_What is expected_. Update the records starting at the line that contains "Given: Bookmark this" and ending at the line that contains "pyautogui.click(x=27, y=222)", changing "Image resolution" to "Display size" and keeping everything else the same. Give back only those lines, without the pictures.

_Record extracts_.
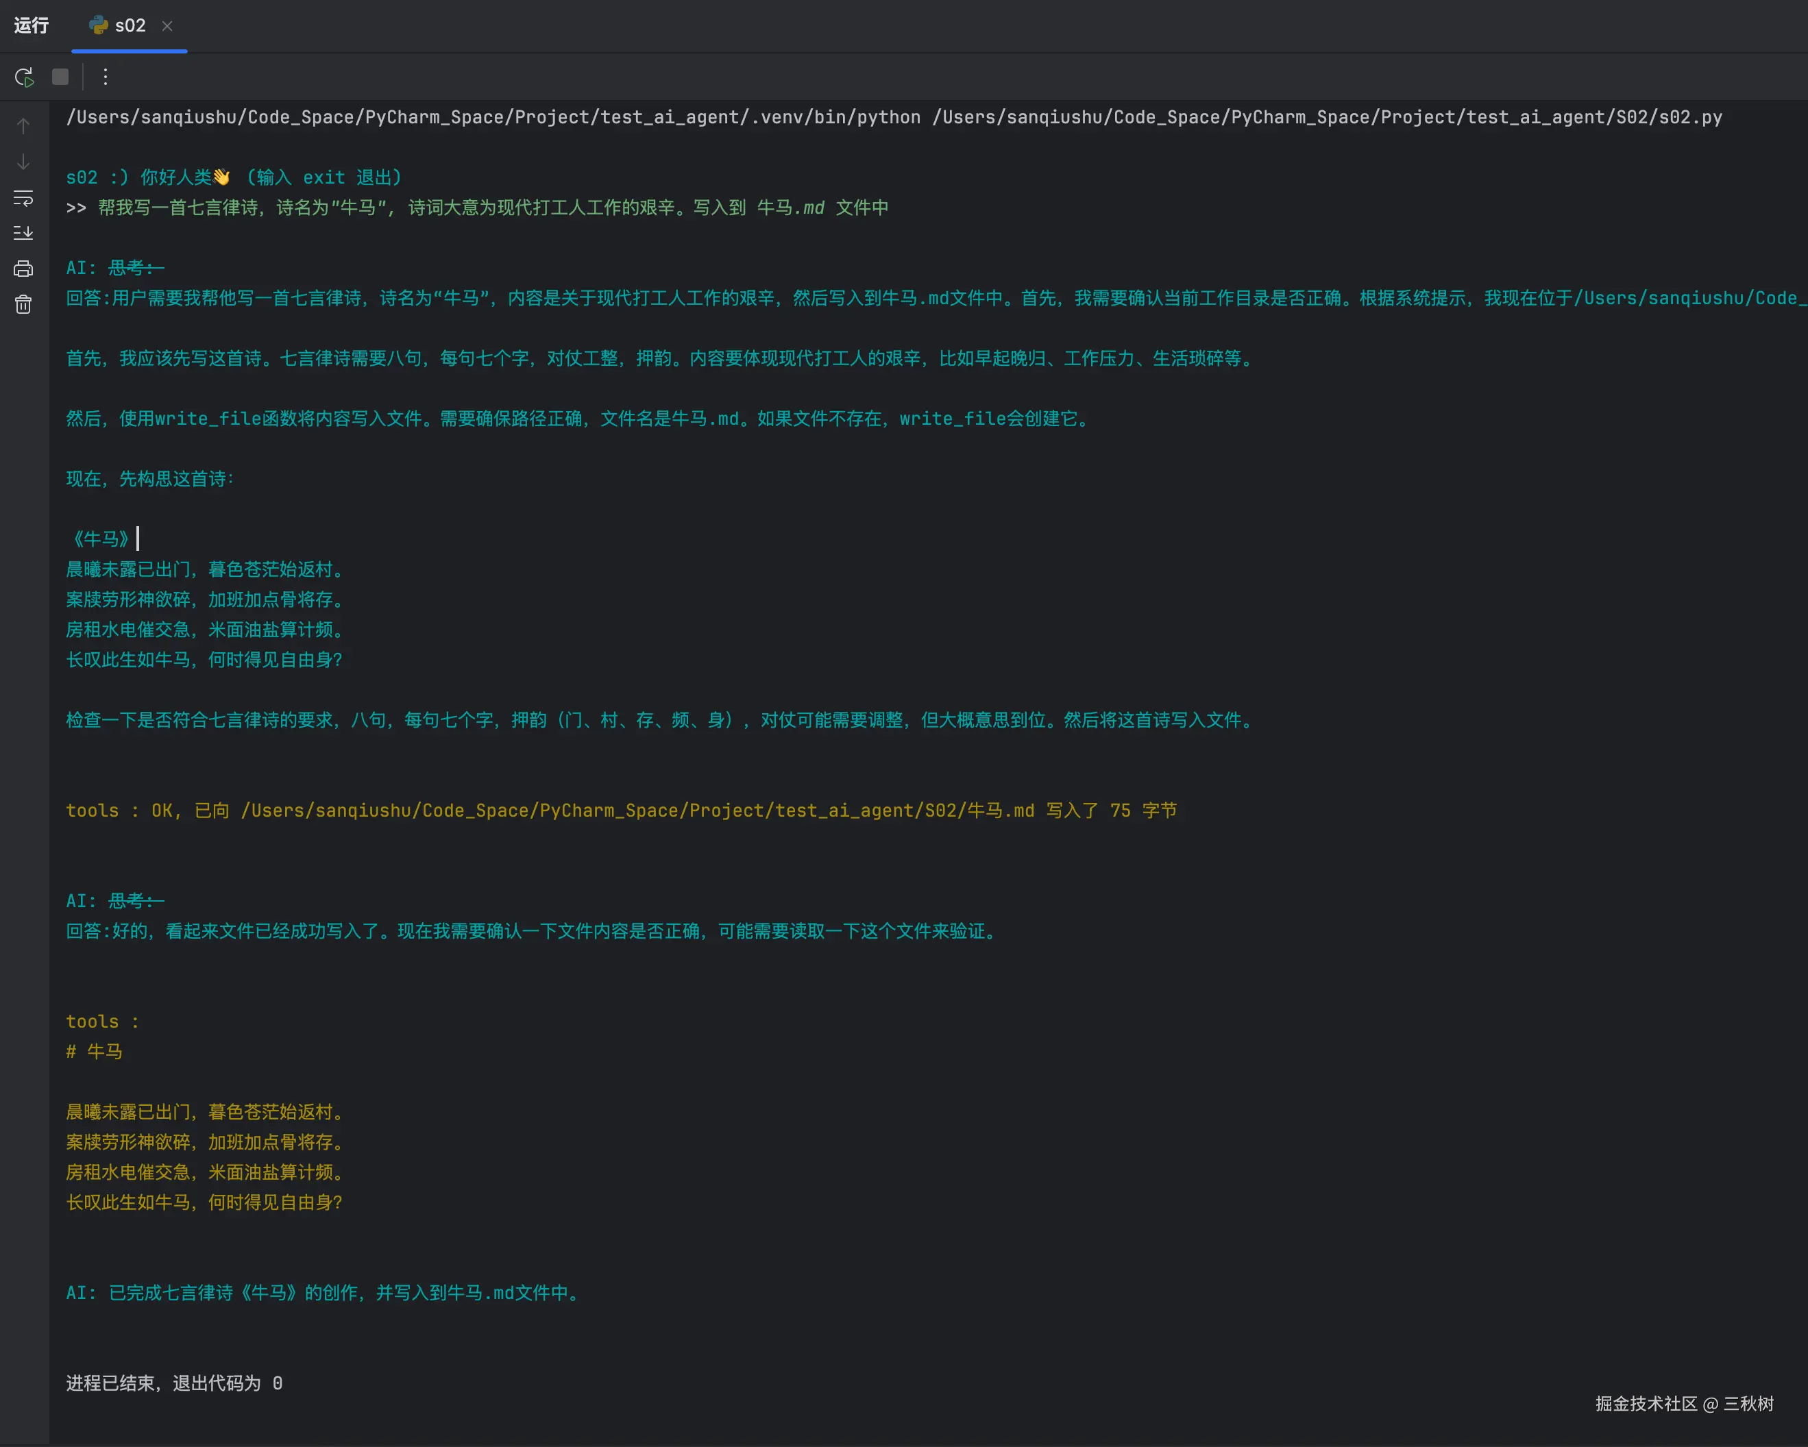
Task: Click the up arrow in console gutter
Action: (x=23, y=126)
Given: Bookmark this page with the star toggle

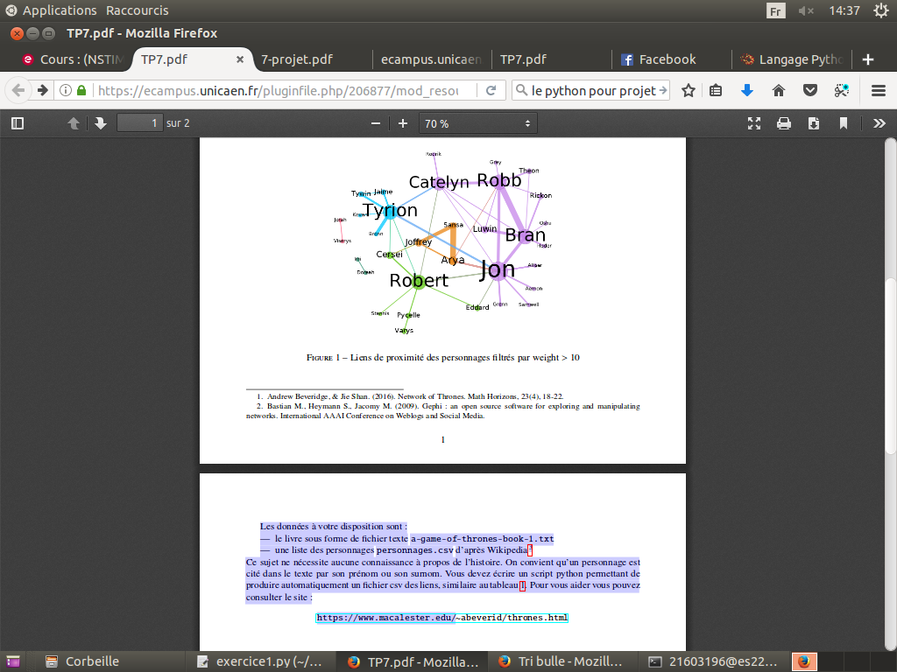Looking at the screenshot, I should [689, 89].
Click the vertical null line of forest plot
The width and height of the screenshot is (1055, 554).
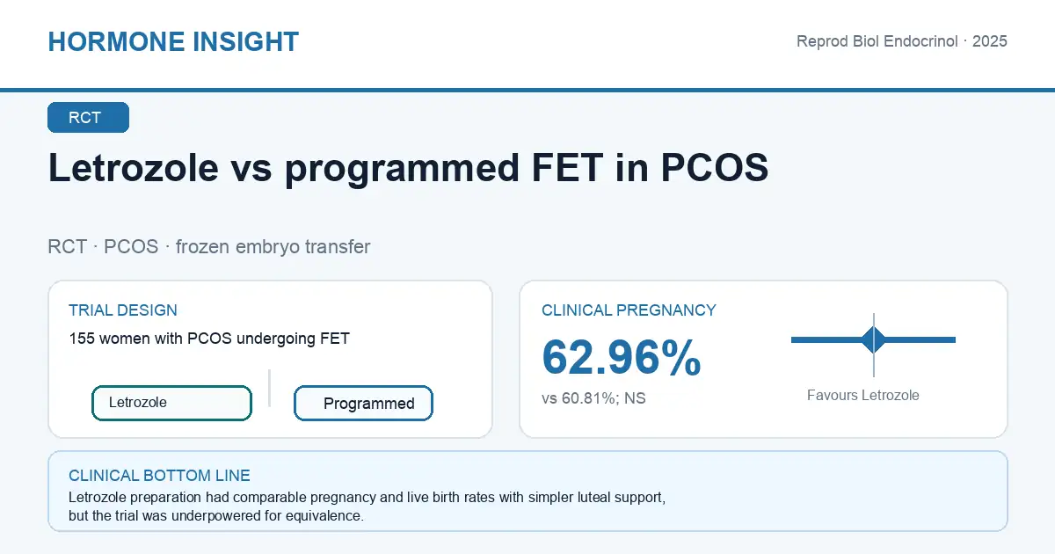874,345
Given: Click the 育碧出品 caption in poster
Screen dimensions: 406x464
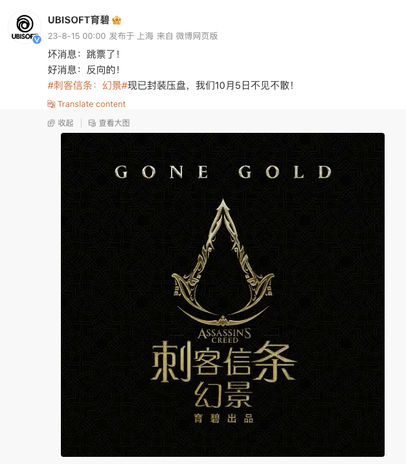Looking at the screenshot, I should 223,419.
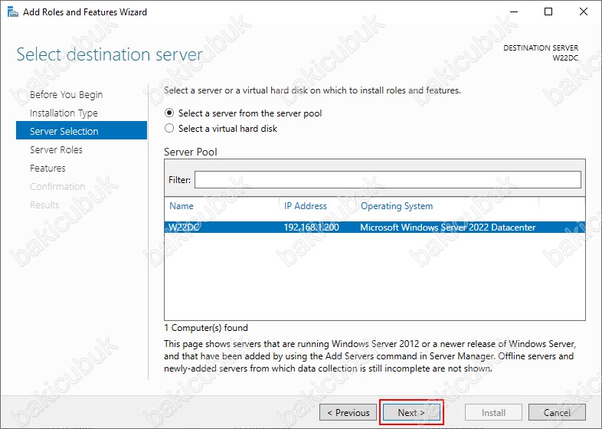Open the Server Selection page
Screen dimensions: 602x429
click(x=64, y=132)
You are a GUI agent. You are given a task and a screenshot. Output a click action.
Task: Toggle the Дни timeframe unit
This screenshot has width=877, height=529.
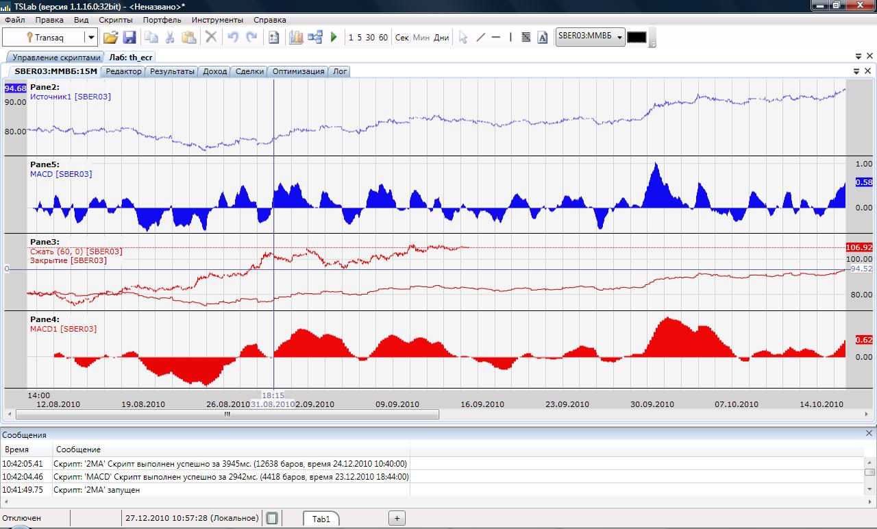click(x=441, y=38)
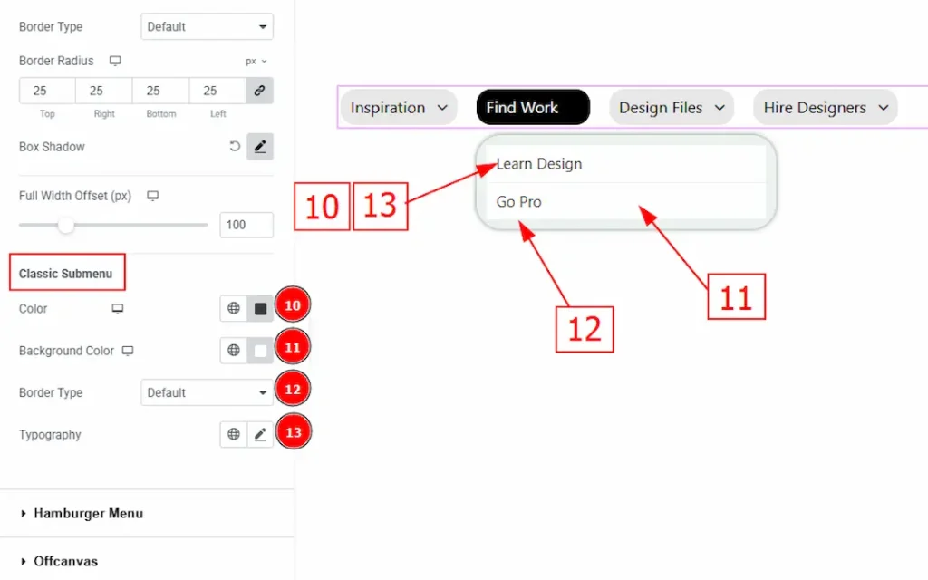928x580 pixels.
Task: Click the Top border radius input field
Action: coord(47,91)
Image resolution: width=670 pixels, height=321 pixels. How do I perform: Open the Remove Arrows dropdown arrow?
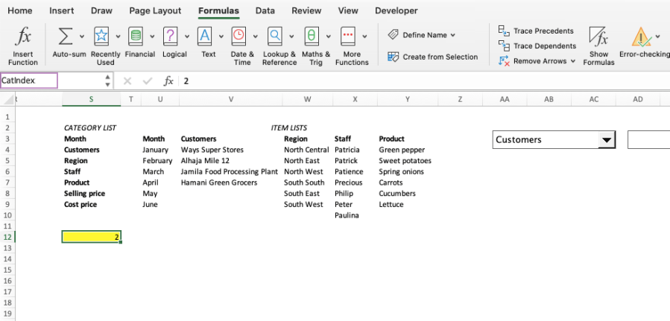[573, 61]
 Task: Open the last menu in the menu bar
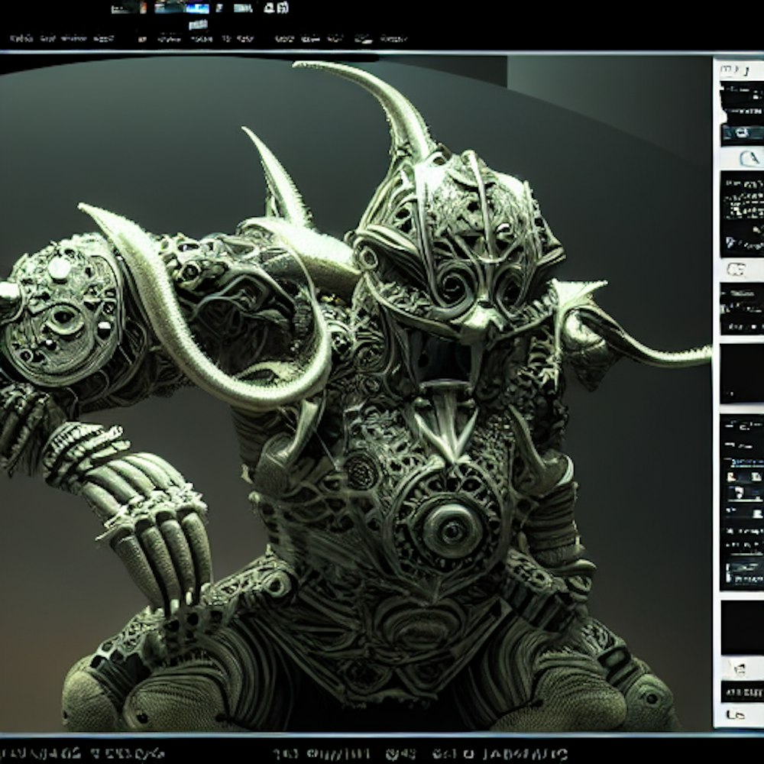pos(393,37)
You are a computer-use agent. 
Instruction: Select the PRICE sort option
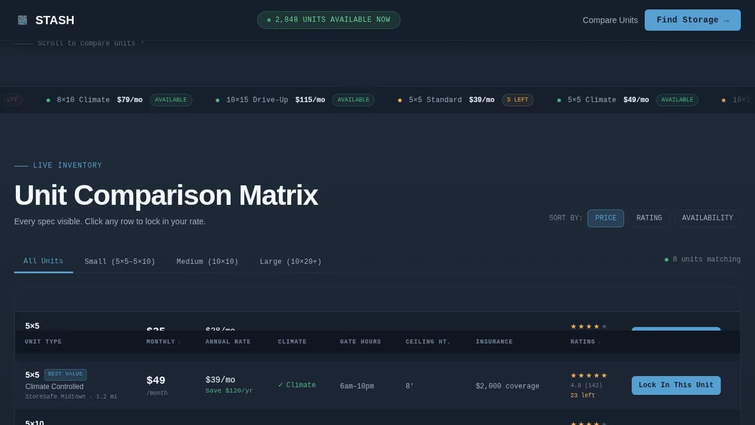(605, 218)
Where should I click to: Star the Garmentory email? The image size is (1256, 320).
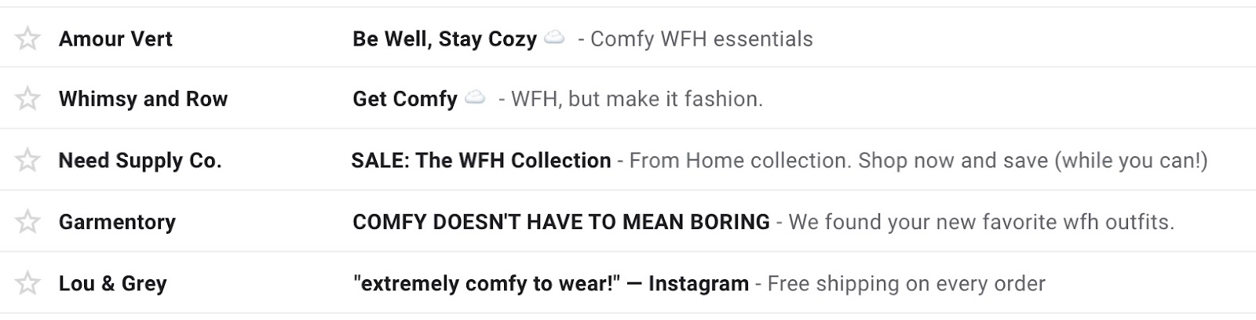pyautogui.click(x=27, y=222)
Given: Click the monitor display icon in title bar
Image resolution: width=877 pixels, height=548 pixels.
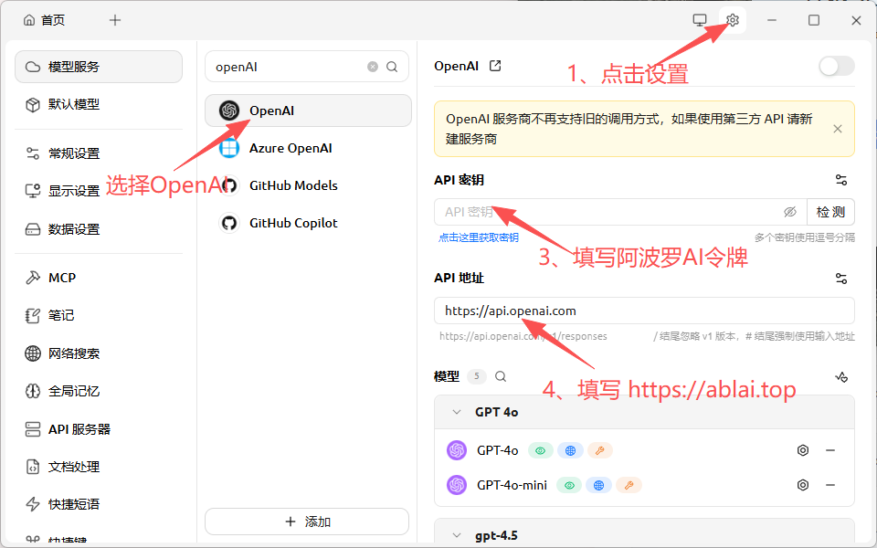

_Exercise solution_.
Given: Bookmark this page with the star toggle

Looking at the screenshot, I should [689, 89].
Click the vertical null line of forest plot
The width and height of the screenshot is (1055, 554).
874,345
Given: Click the 育碧出品 caption in poster
Screen dimensions: 406x464
Looking at the screenshot, I should 223,419.
Open the Server Selection page
Screen dimensions: 602x429
click(x=64, y=132)
You are a GUI agent. You are given a task and a screenshot. Output a click action.
Task: Toggle the Дни timeframe unit
This screenshot has width=877, height=529.
click(x=441, y=38)
928x580 pixels.
Task: Click the Top border radius input field
Action: coord(47,91)
Display size: width=670 pixels, height=321 pixels. How do I perform: Open the Remove Arrows dropdown arrow?
[573, 61]
 Task: Open the last menu in the menu bar
pos(393,37)
You are a computer-use agent. 
Instruction: Select the PRICE sort option
(605, 218)
Where should I click to: Star the Garmentory email? The image size is (1256, 320).
pyautogui.click(x=27, y=222)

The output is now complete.